A travers ces deux usages du temps, on remarque qu'il est possible de maitriser la fuite du temps d'un manière relative.  Un dernier usage consisterait tout simplement à ne pas gaspiller son temps (selon le célebre proverbe: « Le temps, c'est de l'argent »), c'est a dire à ne pas gaspiller sa vie.

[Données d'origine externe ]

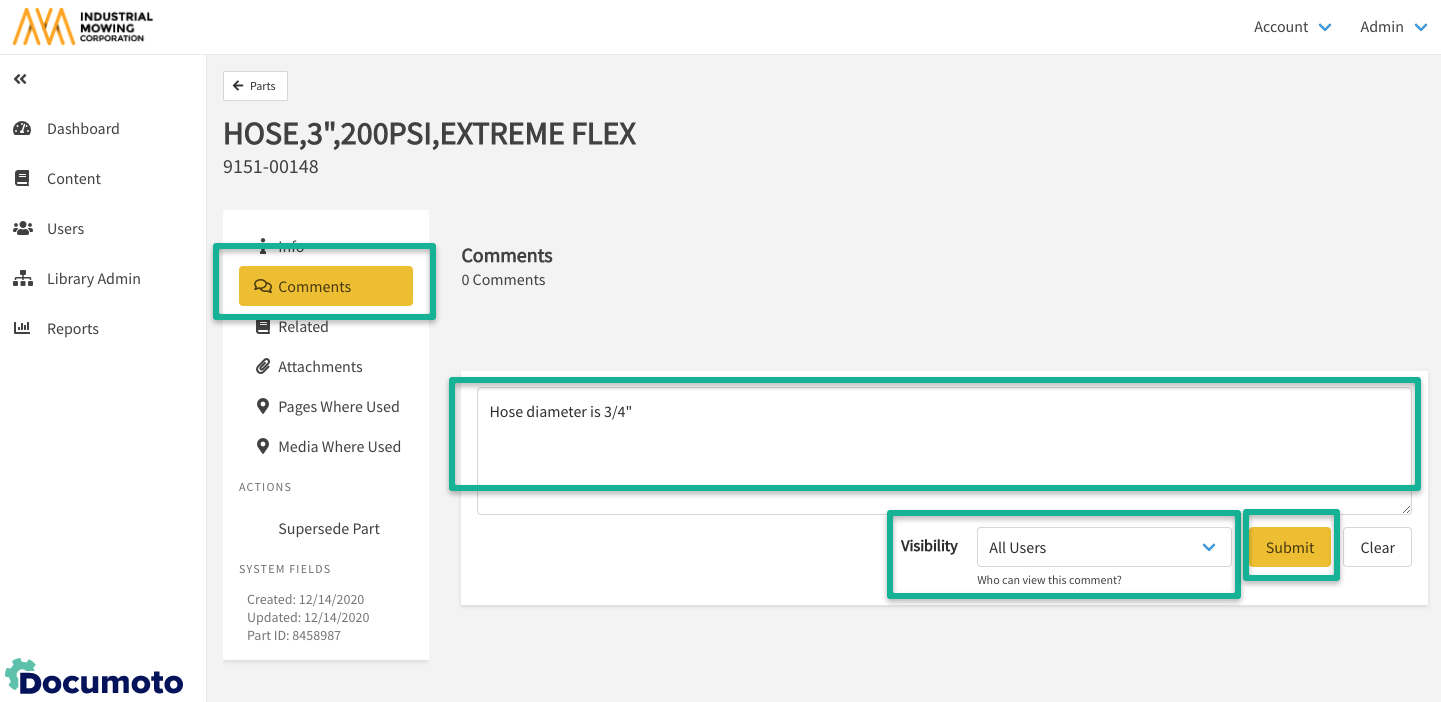The width and height of the screenshot is (1441, 702).
Task: Submit the comment
Action: click(x=1289, y=548)
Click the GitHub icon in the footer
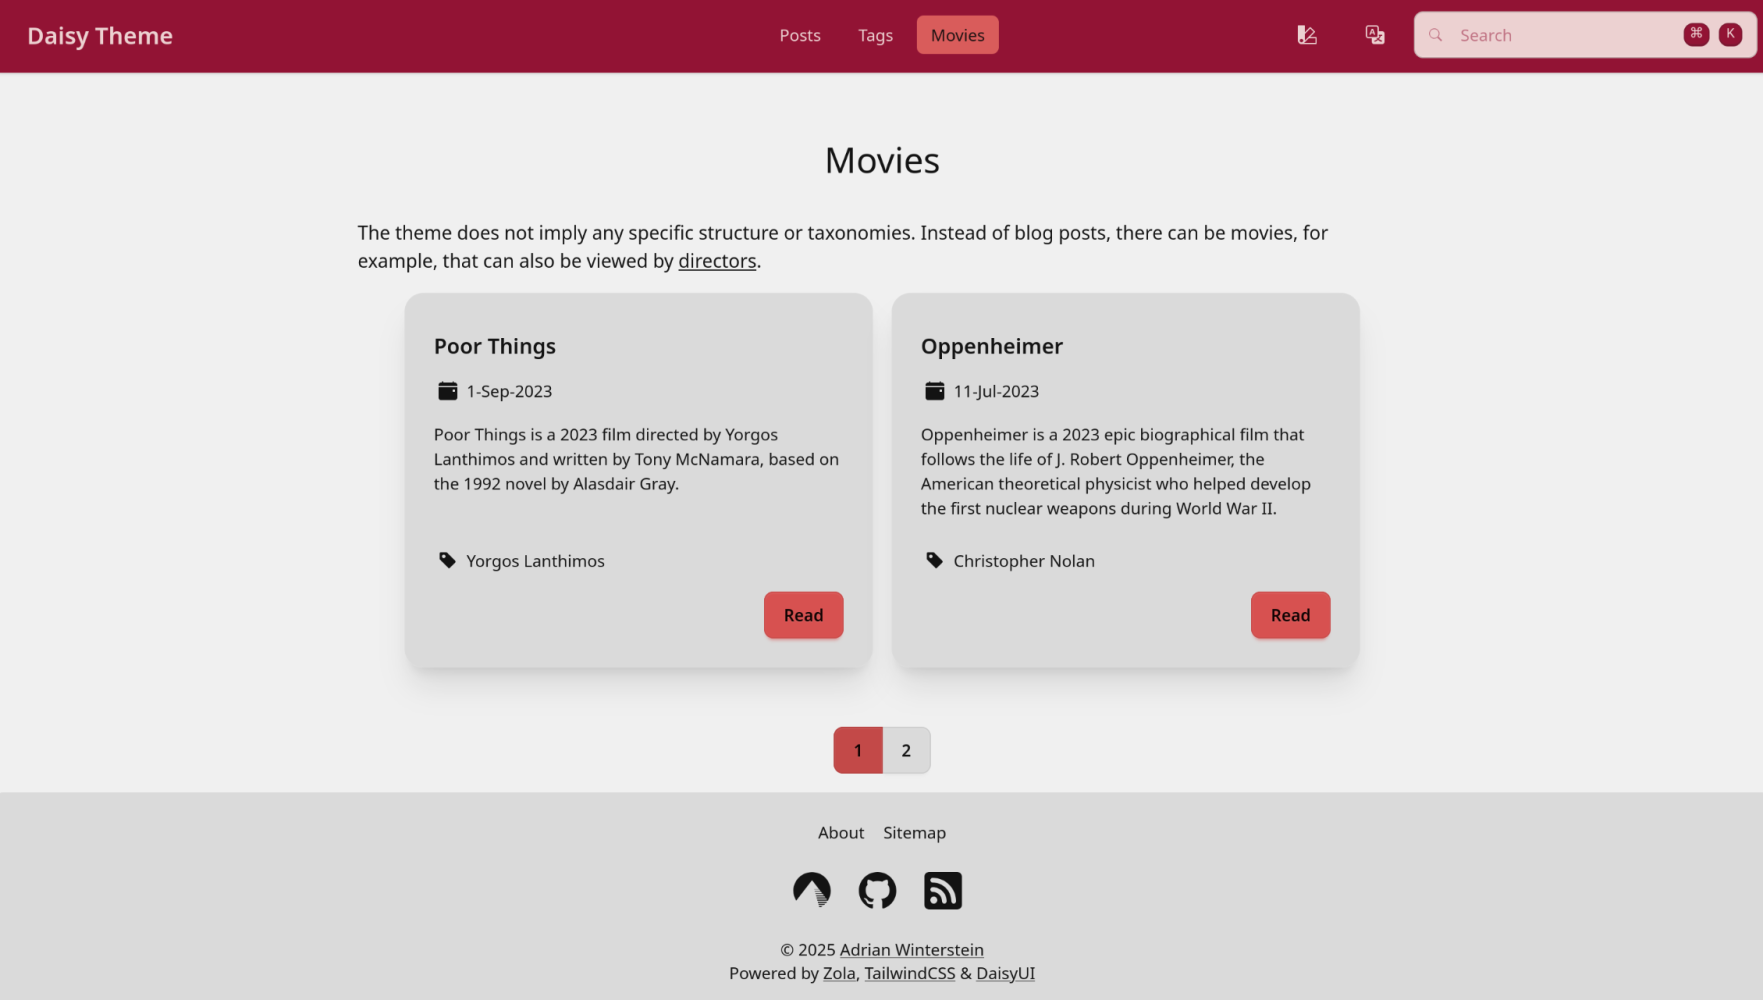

On constate alors que des sagesses, un art de vivre découlent directement du concept de fuite du temps.  Celle-ci semble nous pousser à profiter de chaque instant, ou pour l'artiste, à réaliser une œuvre pour la postérité.  Il apparaït alors un aspect purement positif de la fuite du temps puisqu'elle nous pousse à agir, et favorise même la création de nouvelles œuvres d'Art.  Ainsi, certaines personnes à la fin de leur vie ressentent le besoin de renouer avec leurs enfants, retourner une dernière fois dans leur pays natal, entreprendre un ultime voyage… Il est alors clair que la fuite du temps a un role moteur éminemment positif.

 

La fuite du temps, bien que dévastatrice, peut être contrebalancée  par des philosophies, des modes de vie relevant d'un art de vivre, et permettant la "revanche" de l'homme sur le temps.  On découvre alors un aspect positif de la fuite du temps qui joue le role de moteur : conscients de notre courte durée de vie, nous cherchons à ne pas gaspiller notre temps précieux. La fuite du temps nous pousse donc à agir.

 

 

* * *

 

 

La fuite du temps est un concept complexe, renfermant l'idée de destruction, de vieilleisse et de mort, et étant la source de la relation tragique de l'homme à la temporalité. La fuite du temps étant liée à notre propre perception  du temps, certains usages de celui-ci, tel que le Carpe Diem, permettent à l'homme de faire face au temps, ce que débouche sur la découverte d'un role moteur de la fuite du temps.

La fuite du temps, notion vaste, phénomène inévitable mais subjectif, est liée à l'ambiguité du temps.  Présentant à la fois des effets dévastateurs et un role moteur, il est difficile de savoir si la fuite du temps est réellement une tragédie en soi pour l'homme.